YOUR INSTRUCTIONS: Pick out each line of the rows below that contains the word "options", and copy those lines as they appear.

>> begin

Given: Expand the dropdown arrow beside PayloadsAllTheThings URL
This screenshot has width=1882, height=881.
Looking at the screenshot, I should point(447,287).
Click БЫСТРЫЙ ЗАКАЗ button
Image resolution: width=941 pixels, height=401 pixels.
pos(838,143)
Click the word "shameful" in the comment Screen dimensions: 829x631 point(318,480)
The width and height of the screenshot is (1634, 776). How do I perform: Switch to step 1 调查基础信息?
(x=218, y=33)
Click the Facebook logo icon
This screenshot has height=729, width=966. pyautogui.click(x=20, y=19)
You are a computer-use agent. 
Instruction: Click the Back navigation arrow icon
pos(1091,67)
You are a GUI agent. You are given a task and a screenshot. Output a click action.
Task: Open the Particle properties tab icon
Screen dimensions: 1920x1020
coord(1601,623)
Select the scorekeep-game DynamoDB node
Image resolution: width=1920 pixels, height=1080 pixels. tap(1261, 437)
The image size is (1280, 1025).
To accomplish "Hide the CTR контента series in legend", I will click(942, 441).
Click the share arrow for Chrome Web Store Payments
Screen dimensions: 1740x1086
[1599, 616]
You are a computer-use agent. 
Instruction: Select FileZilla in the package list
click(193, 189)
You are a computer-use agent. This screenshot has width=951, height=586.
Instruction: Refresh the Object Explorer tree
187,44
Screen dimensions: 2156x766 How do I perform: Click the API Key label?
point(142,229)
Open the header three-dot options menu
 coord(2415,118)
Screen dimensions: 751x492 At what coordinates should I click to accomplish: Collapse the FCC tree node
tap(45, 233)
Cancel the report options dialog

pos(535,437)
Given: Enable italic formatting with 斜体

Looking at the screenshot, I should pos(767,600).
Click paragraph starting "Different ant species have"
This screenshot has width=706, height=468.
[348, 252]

>> end

EXERCISE RESPONSE:
Open the header three-dot options menu
Cancel the report options dialog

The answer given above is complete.